La detrazione è calcolata su un ammontare complessivo delle spese non superiore a euro 30.000, per singola unità immobiliare. Inoltre spetta anche per le spese relative allo smaltimento e alla bonifica dell’impianto sostituito.

Gli interventi trainati previsti dal superbonus 110%

Come precedentemente specificato, il Superbonus spetta anche per le spese che vengono sostenute per “ulteriori” interventi eseguiti congiuntamente con almeno uno degli interventi principali sopraelencati.

Il Superbonus spetta per gli interventi di efficientamento energetico qualora assicurino il miglioramento di almeno due classi energetiche oppure, se non possibile, il conseguimento della classe energetica più alta.

Proseguendo la nostra disamina degli interventi trainati e trainanti che danno accesso agli Ecobonus 110% ecco la lista degli interventi di efficientamento energetico “trainati”.

1. Installazione di impianti solari fotovoltaici e sistemi di accumulo

Interventi trainanti e trainati:Fotovoltaico con batterie di accumulo

Il Superbonus si applica alle spese sostenute dal 1° luglio 2020 al 31 dicembre 2021 per l’installazione di:

  • impianti solari fotovoltaici connessi alla rete elettrica su edifici;
  • sistemi di accumulo integrati negli impianti solari fotovoltaici agevolati contestuale o successiva all’installazione degli impianti medesimi.

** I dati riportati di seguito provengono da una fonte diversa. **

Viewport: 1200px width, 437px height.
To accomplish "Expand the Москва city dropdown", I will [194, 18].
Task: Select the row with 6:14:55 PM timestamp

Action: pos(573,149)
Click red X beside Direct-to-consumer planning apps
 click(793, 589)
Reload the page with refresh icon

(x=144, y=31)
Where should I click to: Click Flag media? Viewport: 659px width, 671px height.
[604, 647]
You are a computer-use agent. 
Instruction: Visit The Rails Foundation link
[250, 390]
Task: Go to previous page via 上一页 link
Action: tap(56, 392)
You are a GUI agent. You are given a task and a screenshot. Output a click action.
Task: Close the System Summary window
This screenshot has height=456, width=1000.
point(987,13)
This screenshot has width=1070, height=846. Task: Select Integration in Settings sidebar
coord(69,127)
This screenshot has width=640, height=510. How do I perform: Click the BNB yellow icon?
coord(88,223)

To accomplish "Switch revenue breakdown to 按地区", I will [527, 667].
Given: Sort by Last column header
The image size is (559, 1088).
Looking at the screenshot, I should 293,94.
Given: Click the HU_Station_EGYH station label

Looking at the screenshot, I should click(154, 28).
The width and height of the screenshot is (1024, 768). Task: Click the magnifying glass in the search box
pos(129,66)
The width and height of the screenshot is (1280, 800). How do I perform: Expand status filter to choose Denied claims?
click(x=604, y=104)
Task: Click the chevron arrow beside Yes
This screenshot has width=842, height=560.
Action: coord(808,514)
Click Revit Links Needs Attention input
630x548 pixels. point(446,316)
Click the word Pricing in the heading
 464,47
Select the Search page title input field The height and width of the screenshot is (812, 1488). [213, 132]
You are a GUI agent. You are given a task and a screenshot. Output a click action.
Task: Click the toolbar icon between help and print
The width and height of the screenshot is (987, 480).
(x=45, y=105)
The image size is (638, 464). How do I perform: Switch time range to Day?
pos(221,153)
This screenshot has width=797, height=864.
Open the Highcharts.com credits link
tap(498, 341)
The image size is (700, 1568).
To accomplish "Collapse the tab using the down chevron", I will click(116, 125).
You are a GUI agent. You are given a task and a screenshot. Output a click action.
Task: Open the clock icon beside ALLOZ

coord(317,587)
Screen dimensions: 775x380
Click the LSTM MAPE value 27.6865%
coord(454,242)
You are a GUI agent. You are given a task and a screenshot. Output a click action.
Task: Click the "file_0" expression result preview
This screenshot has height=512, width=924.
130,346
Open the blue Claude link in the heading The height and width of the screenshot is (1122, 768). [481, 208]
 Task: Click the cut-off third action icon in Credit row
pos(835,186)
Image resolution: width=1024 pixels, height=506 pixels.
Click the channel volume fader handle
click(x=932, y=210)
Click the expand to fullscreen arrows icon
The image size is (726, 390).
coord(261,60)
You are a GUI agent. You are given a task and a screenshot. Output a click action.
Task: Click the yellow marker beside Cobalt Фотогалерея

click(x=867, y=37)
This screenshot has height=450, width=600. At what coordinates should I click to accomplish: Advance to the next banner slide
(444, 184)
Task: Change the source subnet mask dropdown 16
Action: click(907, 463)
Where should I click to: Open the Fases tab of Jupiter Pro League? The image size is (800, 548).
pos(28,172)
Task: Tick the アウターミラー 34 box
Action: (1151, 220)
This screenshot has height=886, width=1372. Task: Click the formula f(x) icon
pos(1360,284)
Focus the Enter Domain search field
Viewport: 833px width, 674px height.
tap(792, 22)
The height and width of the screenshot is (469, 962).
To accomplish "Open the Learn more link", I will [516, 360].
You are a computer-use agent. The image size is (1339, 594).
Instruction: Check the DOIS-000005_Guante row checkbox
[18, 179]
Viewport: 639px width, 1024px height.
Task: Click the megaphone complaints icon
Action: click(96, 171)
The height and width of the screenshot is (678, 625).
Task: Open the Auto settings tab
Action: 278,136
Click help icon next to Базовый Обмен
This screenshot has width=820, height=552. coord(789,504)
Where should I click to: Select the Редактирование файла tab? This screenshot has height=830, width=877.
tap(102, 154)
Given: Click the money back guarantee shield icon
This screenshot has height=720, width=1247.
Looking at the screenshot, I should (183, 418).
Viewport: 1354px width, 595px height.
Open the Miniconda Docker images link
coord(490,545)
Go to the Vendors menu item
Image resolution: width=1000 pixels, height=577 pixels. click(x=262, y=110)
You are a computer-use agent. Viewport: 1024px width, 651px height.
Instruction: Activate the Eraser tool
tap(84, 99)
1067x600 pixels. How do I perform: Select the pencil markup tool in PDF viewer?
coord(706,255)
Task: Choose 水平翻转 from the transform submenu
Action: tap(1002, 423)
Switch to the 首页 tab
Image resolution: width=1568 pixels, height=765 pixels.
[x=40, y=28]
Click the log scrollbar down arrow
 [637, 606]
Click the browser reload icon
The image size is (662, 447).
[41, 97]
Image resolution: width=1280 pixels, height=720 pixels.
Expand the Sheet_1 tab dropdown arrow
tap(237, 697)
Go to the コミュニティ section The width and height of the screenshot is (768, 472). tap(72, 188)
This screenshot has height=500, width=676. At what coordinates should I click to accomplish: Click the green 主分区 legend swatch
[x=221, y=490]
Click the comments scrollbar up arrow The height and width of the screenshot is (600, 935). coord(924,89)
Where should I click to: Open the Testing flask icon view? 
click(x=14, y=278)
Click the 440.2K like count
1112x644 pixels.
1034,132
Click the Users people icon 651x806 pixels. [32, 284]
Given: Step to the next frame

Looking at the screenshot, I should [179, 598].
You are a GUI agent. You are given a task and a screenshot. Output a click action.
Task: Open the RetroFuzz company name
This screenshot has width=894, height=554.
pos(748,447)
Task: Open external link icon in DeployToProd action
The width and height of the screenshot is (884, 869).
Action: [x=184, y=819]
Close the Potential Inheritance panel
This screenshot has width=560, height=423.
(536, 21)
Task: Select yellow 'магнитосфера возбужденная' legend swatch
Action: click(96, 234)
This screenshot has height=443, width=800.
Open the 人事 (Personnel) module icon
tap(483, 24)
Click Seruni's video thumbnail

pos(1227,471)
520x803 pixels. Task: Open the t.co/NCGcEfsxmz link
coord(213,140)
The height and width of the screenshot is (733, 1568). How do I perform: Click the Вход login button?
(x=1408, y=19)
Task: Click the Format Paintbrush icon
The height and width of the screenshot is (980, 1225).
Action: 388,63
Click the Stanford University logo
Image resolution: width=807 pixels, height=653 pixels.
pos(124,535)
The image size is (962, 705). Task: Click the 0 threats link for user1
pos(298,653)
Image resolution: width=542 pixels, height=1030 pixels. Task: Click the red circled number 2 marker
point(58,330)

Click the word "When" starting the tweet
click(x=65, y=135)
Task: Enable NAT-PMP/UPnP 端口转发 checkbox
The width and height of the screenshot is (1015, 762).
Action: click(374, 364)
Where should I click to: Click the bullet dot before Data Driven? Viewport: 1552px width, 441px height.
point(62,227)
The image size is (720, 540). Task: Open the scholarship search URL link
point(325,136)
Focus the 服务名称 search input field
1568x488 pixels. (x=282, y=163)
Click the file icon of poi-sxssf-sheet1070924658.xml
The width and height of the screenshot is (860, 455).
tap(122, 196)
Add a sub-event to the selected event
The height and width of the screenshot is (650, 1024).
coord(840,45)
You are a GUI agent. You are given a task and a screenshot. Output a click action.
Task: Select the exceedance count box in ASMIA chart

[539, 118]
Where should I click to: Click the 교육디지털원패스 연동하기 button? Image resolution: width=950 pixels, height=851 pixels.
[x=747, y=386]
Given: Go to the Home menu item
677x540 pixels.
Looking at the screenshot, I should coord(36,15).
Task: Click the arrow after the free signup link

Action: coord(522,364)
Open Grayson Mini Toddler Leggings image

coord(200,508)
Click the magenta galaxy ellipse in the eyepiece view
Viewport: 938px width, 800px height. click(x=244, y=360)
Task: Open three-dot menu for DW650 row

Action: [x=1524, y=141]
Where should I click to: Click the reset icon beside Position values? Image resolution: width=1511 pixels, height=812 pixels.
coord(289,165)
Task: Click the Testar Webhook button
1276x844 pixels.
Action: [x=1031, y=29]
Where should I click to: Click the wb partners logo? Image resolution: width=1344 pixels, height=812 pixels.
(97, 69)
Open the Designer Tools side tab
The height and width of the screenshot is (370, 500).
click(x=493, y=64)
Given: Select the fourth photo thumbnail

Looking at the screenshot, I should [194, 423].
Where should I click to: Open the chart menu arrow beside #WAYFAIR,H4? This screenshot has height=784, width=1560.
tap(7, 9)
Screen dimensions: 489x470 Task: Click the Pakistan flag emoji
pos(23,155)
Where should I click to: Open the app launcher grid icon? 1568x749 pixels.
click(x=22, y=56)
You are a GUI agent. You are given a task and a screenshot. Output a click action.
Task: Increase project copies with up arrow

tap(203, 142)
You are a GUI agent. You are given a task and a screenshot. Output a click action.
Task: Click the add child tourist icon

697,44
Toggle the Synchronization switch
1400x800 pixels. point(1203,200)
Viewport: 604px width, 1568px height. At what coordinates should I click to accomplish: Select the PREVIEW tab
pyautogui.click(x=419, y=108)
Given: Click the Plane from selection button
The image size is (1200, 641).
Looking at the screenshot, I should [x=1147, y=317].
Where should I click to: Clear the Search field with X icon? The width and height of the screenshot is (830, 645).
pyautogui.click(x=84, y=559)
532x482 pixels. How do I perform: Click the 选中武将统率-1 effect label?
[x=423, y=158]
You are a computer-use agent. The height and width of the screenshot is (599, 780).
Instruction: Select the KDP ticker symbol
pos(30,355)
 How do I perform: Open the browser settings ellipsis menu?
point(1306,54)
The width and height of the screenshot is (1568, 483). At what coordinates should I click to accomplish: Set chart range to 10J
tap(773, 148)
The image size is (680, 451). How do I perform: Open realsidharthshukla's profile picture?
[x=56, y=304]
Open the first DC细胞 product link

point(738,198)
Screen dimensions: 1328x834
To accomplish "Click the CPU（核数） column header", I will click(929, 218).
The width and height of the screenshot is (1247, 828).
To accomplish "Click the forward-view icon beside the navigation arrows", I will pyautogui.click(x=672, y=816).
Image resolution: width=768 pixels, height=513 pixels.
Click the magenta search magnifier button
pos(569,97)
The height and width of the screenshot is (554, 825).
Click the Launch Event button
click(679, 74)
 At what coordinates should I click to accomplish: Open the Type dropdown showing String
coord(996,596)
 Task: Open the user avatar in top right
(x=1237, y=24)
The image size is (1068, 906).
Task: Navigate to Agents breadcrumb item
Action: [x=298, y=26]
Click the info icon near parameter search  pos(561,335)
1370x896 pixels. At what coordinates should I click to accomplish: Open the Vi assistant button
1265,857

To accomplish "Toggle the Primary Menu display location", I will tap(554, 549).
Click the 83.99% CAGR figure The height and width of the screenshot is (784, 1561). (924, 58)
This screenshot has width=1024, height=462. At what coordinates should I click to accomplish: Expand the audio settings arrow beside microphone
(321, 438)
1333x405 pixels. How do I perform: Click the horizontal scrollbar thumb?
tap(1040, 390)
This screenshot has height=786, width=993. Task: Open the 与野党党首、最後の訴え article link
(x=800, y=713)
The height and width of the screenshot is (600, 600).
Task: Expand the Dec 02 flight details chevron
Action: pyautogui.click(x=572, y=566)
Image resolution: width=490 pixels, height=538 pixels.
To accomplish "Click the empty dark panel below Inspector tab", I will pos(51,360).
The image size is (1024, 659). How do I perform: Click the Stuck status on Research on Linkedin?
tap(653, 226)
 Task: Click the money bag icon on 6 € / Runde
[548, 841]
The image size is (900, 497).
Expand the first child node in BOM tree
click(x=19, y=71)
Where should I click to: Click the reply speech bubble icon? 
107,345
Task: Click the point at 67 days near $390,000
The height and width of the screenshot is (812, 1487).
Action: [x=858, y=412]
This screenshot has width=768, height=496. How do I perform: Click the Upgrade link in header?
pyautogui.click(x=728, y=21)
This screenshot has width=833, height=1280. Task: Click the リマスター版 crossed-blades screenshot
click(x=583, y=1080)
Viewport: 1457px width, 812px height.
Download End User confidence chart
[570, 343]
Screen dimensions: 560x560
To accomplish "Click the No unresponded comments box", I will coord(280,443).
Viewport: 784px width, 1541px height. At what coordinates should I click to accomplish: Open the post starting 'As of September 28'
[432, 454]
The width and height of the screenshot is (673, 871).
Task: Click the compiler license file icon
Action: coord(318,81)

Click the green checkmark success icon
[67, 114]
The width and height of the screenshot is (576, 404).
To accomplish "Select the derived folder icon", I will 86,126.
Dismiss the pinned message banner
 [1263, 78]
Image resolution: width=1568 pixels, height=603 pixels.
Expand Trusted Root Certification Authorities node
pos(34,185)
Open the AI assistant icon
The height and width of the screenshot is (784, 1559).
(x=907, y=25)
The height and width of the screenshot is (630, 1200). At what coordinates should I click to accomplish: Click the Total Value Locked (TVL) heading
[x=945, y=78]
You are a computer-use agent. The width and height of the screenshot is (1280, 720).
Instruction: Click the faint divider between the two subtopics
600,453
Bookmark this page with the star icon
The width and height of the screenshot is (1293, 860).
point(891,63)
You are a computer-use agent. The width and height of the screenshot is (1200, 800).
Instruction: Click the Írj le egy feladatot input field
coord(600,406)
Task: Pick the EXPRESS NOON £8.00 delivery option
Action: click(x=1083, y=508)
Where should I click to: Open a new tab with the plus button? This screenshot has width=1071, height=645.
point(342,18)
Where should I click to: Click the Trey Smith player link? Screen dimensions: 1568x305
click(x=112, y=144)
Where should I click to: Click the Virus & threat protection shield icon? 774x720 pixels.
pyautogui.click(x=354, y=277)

L’applicazione della maggiore aliquota è, comunque, subordinata alla:

  • installazione degli impianti eseguita congiuntamente ad uno degli interventi trainanti che danno diritto al Superbonus di cui sopra.
  • cessione in favore del GSE, dell’energia non auto-consumata in sito.
Limiti di spesa e normativi

La detrazione è calcolata su un ammontare complessivo delle spese stesse non superiore a euro 48.000, e comunque nel limite di spesa di euro 2.400 per ogni kW di potenza nominale dell’impianto solare fotovoltaico, per singola unità immobiliare.

Tuttavia il limite di spesa per l’installazione dell’impianto fotovoltaico e del sistema di accumulo, è ridotto ad euro 1.600 per ogni kW di potenza nel caso in cui sia contestuale ad un intervento di ristrutturazione edilizia, di nuova costruzione o di ristrutturazione urbanistica

In caso di installazione, da parte delle comunità energetiche rinnovabili costituite in forma di enti non commerciali o di condomìni, di impianti fino a 200 Kw il Superbonus si applica alla quota di spesa corrispondente alla potenza massima di 20 kW.

La detrazione non è cumulabile con altri incentivi pubblici o altre forme di agevolazione di qualsiasi natura previste dalla normativa europea, nazionale e regionale.

2. Infrastrutture per la ricarica di veicoli elettrici

Se l’installazione delle infrastrutture per la ricarica di veicoli elettrici negli edifici è eseguita congiuntamente ad un intervento trainante di cui sopra che da diritto al Superbonus, la detrazione prevista calcolata su un ammontare massimo delle spese pari a euro 3.000, è elevata al 110%.

Conclusione

In questo articolo abbiamo cercato di approfondire, pur senza troppi tecnicismi, quelli che sono gli interventi trainanti e trainati previsti dal Superbonus 110%. Nonostante ciò siamo consapevoli del fatto che si tratta di un argomento delicato e complesso e che pertanto potresti avere ulteriori domande e/o chiarimenti a riguardo.

Nei prossimi giorni usciranno ulteriori approfondimenti a riguardo che andranno a chiari ulteriori aspetti di questi Ecobonus, perciò non preoccuparti.